Section Contents Cite

Endocrine Abstracts (2026) 117 OC1.6 | DOI: 10.1530/endoabs.117.OC1.6

SFEBES2026 Oral Communications Adrenal and Cardiovascular (6 abstracts)

Childhood Androgen Excess and Metabolic Risk: A Case-Control Study in Premature Adrenarche and Adolescent Polycystic Ovary Syndrome

wogud Ben Said ^1,2,3,4 , Asha Marichetty Rameshbabu ^3,5 , Angela E Taylor ³ , Joshua Bain ³ , Lucy Cooper ^4,5 , Shakila Thangaratinam ⁶ , Wiebke Arlt ^7,8 & Jan Idkowiak ^1,2,3,4

Author affiliations

¹Department of Endocrinology and Diabetes, Birmingham Women’s and Children’s NHS Foundation Trust, Birmingham, United Kingdom; ²Department of Metabolism and Systems Science, University of Birmingham, Birmingham, United Kingdom; ³NIHR Birmingham Biomedical Research Centre, Women’s Metabolic Health Theme, University of Birmingham, Birmingham, United Kingdom; ⁴Birmingham Health Partners, University of Birmingham, Birmingham, United Kingdom; ⁵NIHR/Wellcome Trust Clinical Research Facility, Birmingham Women’s and Children’s NHS Foundation Trust, Birmingham, United Kingdom; ⁶Institute of Life Course and Medical Sciences, Faculty of Health and Life Sciences, University of Liverpool, Liverpool, United Kingdom; ⁷Medical Research Council Laboratory of Medical Sciences, London, United Kingdom; ⁸Institute of Clinical Sciences, Imperial College London, London, United Kingdom

Background: Idiopathic early onset androgen excess often presents in pre-pubertal children as premature adrenarche (PA) and in teenagers as adolescent Polycystic Ovary Syndrome (PCOS). There is inconclusive evidence on whether younger children with PA have higher risk of developing metabolic complications or progressing to PCOS in later life.

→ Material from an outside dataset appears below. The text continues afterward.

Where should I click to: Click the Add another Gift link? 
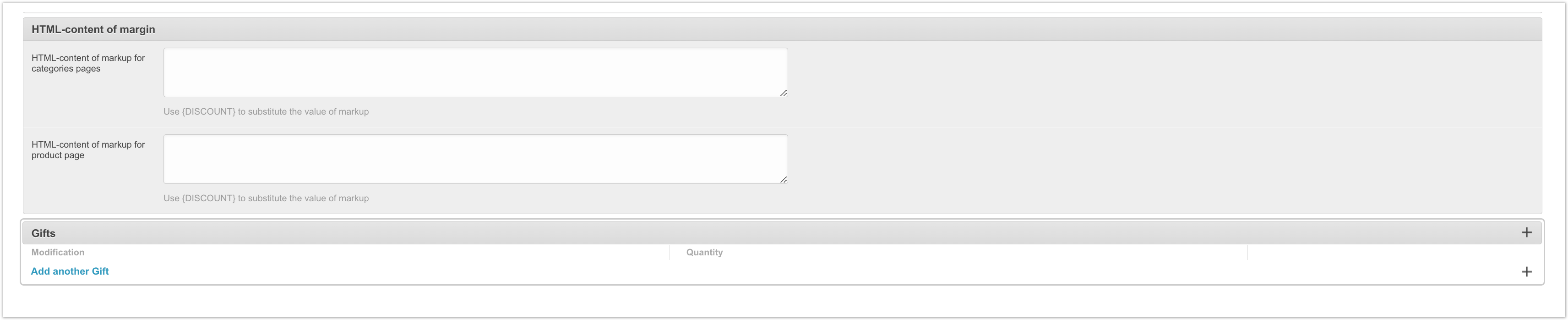(x=70, y=271)
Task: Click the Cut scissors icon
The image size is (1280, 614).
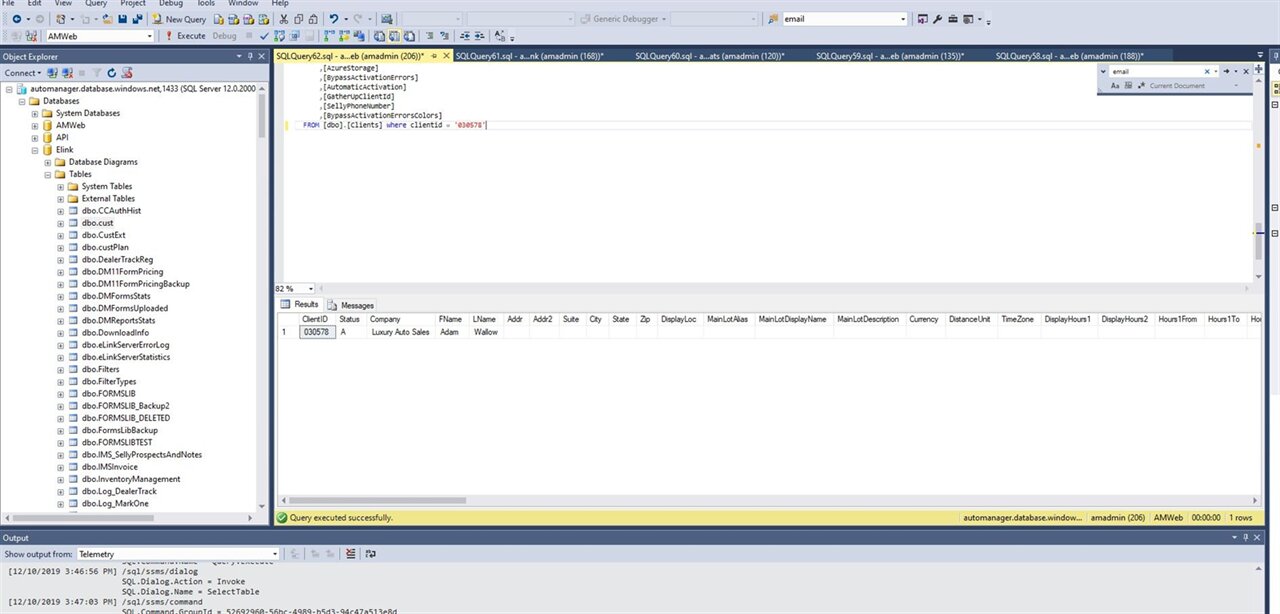Action: click(x=285, y=19)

Aim: To describe the clinical, hormonal and biochemical phenotype of children with PA and adolescents with PCOS compared to healthy controls.

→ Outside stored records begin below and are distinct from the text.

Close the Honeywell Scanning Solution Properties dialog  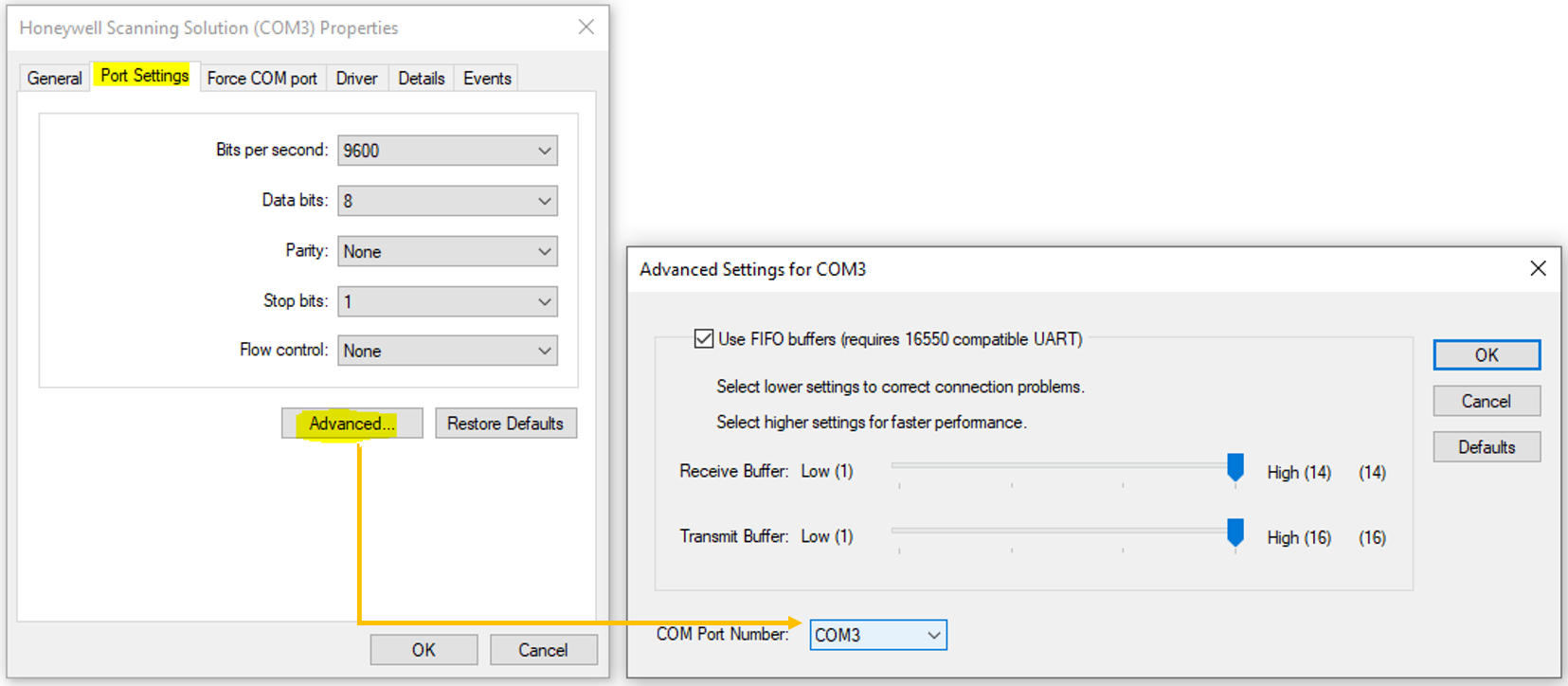[586, 27]
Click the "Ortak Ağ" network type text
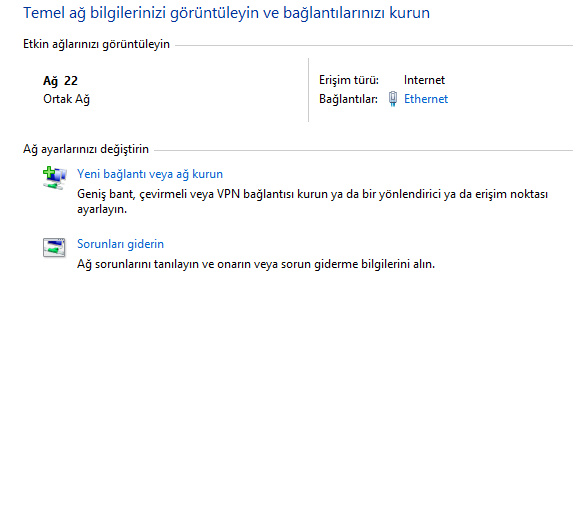The height and width of the screenshot is (524, 584). coord(66,99)
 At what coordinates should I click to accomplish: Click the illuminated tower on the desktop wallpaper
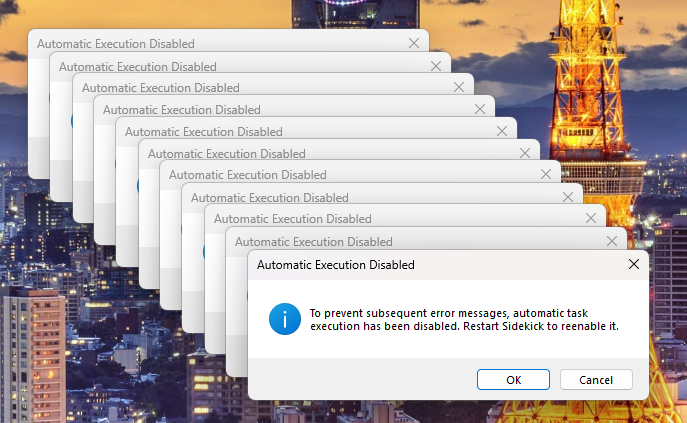pyautogui.click(x=592, y=90)
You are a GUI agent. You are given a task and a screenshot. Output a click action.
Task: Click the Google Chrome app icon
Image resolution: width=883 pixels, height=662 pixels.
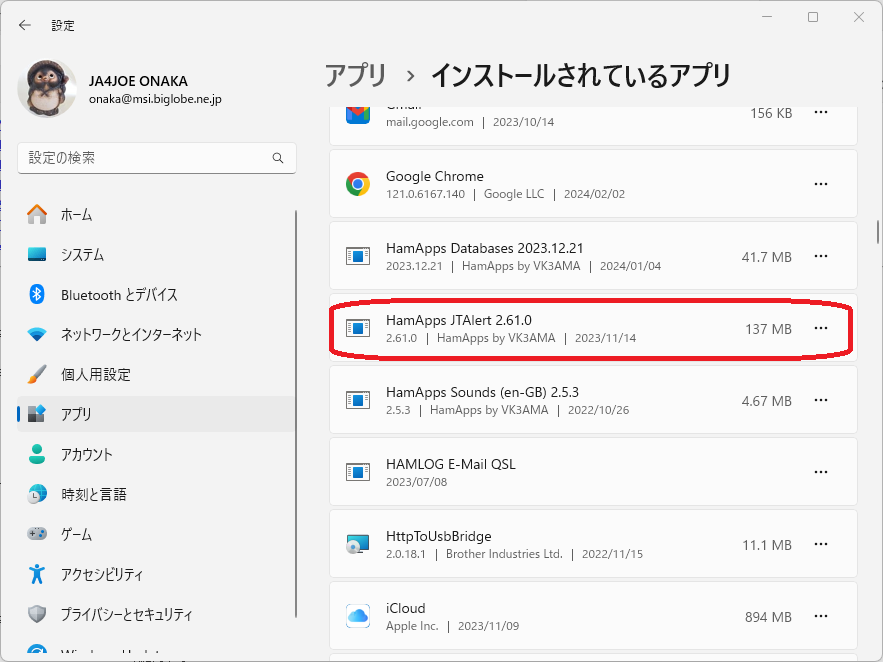coord(358,184)
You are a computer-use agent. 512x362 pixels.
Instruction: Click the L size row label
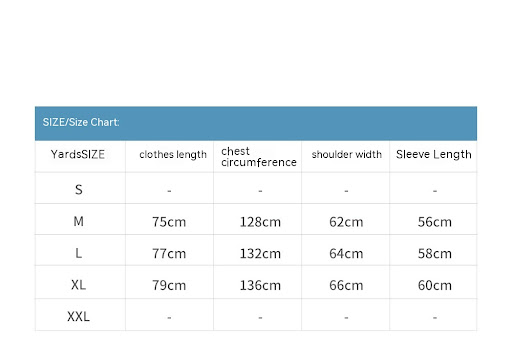click(79, 253)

Design and Methods: Single-centre cross-sectional study (DUCHESS study). We report on auxology and body composition measured by dual-x-ray absorptiometry (DXA), fasting serum hormone profiles (DHEAS, androstenedione, testosterone, SHBG, prolactin, IGF-1), biochemical surrogate markers of metabolic risk (lipid profile, HbA1c, glucose) and 24-hour urinary steroid profiling (gas-chromatography/mass spectrometry; in PA only).

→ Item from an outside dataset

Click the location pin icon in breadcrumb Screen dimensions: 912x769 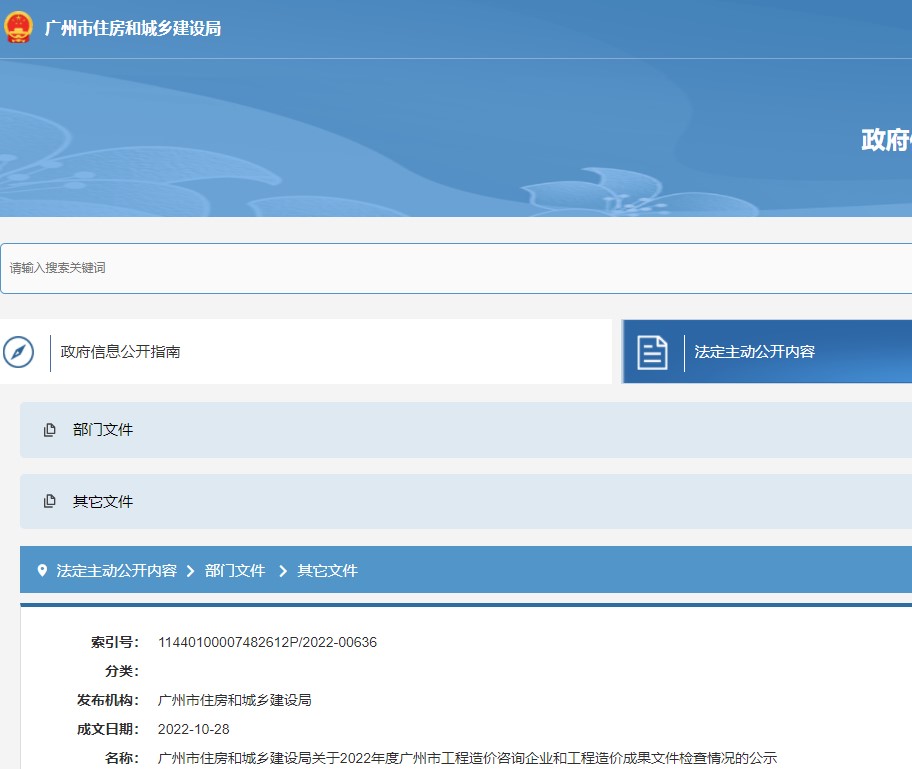click(42, 571)
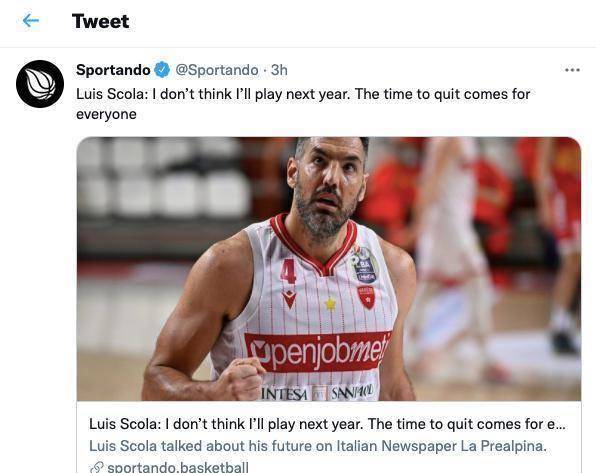Click the player's face in the photo
This screenshot has height=473, width=596.
point(327,186)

Results: We recruited 68 children with PA (59 girls, 9 boys) and 39 healthy controls (21 girls, 18 boys), and 30 adolescent girls with PCOS and 16 controls; there were no significant age differences between cases and controls. Other causes of androgen excess were excluded. PA children, characterised by increased serum DHEAS, had higher weight, height, BMI z-score, total fat mass, IGF-1, and HDL cholesterol and lower SHBG than controls (median 61nmol/l [IQR 45.5] vs 88.6 [67.8]; P = 0.002). Adolescent girls with PCOS, characterised by increased serum androstenedione and DHEAS, had higher weight, BMI, and total fat mass and fasting triglycerides (1.06 mmol/l [0.46] vs. 0.65 [0.24]; P = 0.0006) and lower SHBG than controls. Urinary steroid profiling in PA revealed significantly higher excretion of DHEAS and 17-hydroxypregnenolone metabolites.

Summary and Conclusion: Children with early-onset androgen exposure have multiple differences from matched controls including higher stature, weight and BMI, lower SHBG, and altered urinary steroidogenesis. Ongoing work includes further recruitment and expanded biochemical characterisation, including fasting insulin and HOMA-IR assessments, serum multi-steroid profiling, and untargeted metabolomic analyses to identify metabolic risk signatures.